INPUT >>
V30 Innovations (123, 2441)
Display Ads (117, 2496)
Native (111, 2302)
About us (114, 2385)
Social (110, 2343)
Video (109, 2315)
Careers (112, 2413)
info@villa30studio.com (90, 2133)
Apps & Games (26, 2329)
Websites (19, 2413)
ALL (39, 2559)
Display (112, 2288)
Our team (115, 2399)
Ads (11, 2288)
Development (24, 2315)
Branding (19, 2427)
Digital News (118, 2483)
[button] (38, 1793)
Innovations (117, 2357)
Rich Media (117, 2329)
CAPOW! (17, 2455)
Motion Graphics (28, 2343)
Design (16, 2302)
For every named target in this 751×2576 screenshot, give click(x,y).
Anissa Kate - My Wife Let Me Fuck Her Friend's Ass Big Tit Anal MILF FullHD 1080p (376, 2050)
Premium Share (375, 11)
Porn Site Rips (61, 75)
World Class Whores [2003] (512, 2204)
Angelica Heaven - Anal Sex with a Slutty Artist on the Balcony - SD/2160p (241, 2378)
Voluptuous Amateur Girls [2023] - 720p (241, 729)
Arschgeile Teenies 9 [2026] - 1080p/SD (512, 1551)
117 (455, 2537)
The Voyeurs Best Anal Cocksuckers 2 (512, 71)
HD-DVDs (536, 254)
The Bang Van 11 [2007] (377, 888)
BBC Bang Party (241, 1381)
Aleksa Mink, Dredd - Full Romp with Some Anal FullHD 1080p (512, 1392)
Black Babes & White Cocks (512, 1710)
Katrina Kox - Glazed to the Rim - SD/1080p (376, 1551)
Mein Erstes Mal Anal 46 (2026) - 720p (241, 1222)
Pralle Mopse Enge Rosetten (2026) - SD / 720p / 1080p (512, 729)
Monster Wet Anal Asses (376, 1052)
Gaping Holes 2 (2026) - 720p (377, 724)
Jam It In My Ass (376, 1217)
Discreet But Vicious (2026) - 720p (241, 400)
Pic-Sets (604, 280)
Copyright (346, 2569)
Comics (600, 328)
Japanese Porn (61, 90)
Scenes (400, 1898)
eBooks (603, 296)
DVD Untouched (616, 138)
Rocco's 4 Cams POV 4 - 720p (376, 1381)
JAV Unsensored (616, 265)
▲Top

TASK DETAILS >>
Without any alteration, the preceding material should be retyped in full.

TASK ANSWER >>
V30 Innovations (123, 2441)
Display Ads (117, 2496)
Native (111, 2302)
About us (114, 2385)
Social (110, 2343)
Video (109, 2315)
Careers (112, 2413)
info@villa30studio.com (90, 2133)
Apps & Games (26, 2329)
Websites (19, 2413)
ALL (39, 2559)
Display (112, 2288)
Our team (115, 2399)
Ads (11, 2288)
Development (24, 2315)
Branding (19, 2427)
Digital News (118, 2483)
[button] (38, 1793)
Innovations (117, 2357)
Rich Media (117, 2329)
CAPOW! (17, 2455)
Motion Graphics (28, 2343)
Design (16, 2302)
For every named target in this 751×2576 screenshot, give click(x,y).
Anissa Kate - My Wife Let Me Fuck Her Friend's Ass Big Tit Anal MILF FullHD 1080p (376, 2050)
Premium Share (375, 11)
Porn Site Rips (61, 75)
World Class Whores [2003] (512, 2204)
Angelica Heaven - Anal Sex with a Slutty Artist on the Balcony - SD/2160p (241, 2378)
Voluptuous Amateur Girls [2023] - 720p (241, 729)
Arschgeile Teenies 9 [2026] - 1080p/SD (512, 1551)
117 (455, 2537)
The Voyeurs Best Anal Cocksuckers 2 (512, 71)
HD-DVDs (536, 254)
The Bang Van 11 [2007] (377, 888)
BBC Bang Party (241, 1381)
Aleksa Mink, Dredd - Full Romp with Some Anal FullHD 1080p (512, 1392)
Black Babes & White Cocks (512, 1710)
Katrina Kox - Glazed to the Rim - SD/1080p (376, 1551)
Mein Erstes Mal Anal 46 (2026) - 720p (241, 1222)
Pralle Mopse Enge Rosetten (2026) - SD / 720p / 1080p (512, 729)
Monster Wet Anal Asses (376, 1052)
Gaping Holes 2 (2026) - 720p (377, 724)
Jam It In My Ass (376, 1217)
Discreet But Vicious (2026) - 720p (241, 400)
Pic-Sets (604, 280)
Copyright (346, 2569)
Comics (600, 328)
Japanese Porn (61, 90)
Scenes (400, 1898)
eBooks (603, 296)
DVD Untouched (616, 138)
Rocco's 4 Cams POV 4 - 720p (376, 1381)
JAV Unsensored (616, 265)
▲Top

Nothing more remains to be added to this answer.